LONDON/FRANKFURT -- DaimlerChrysler said it raised more than $900 million by selling its 10.5 percent stake in Hyundai Motor Co. Ltd. on Monday, a remnant of its dented ambitions to build a global carmaking empire.
DaimlerChrysler, the world's fifth-biggest automaker, is unwinding its alliance with Hyundai but said it will continue joint projects with its Korean partner.
"Our proceeds were just over $900 million," a Daimler spokesman said. He would not comment on how or when DaimlerChrysler would account for the gain.

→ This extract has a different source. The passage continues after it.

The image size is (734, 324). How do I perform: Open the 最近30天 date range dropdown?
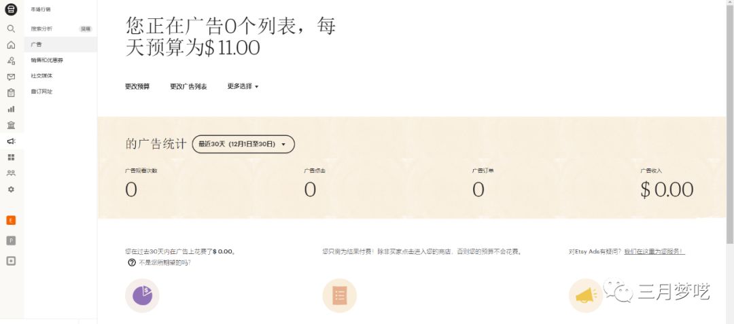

DaimlerChrysler paid $428 million for 10 percent of Hyundai in June 2000, but raised the stake in 2001 to 10.5 percent. In all, it paid around $571.6 million for the entire stake.
"Our projects continue, world engine and the like," the spokesman added, referring to a joint campaign with Hyundai and Mitsubishi Motors Corp. to develop and manufacture petrol engines.
Daimler also distributes some Hyundai models in Mexico and they work together on procurement.
DaimlerChrysler mandated broker Goldman Sachs to sell 45.8 million global depositary receipts to financial institutions on its behalf. Goldman sold the shares at $19.92 each, raising $912 million.
The stock was sold at a discount to the traded price of 5 percent, which banking sources said was one of the tightest among Asian deals this year.
The companies announced on May 12 that DaimlerChrysler would sell its stake after the partners scaled back a four-year-old alliance in commercial vehicles and cars.
The news came just weeks after Daimler pulled the plug on further financial aid to struggling Japanese ally Mitsubishi.
The moves blew a hole in the ambitious Asia plans of Chief Executive Juergen Schrempp, who once dreamed of creating a global carmaking empire dubbed "World Inc".
No comment was immediately available from Hyundai.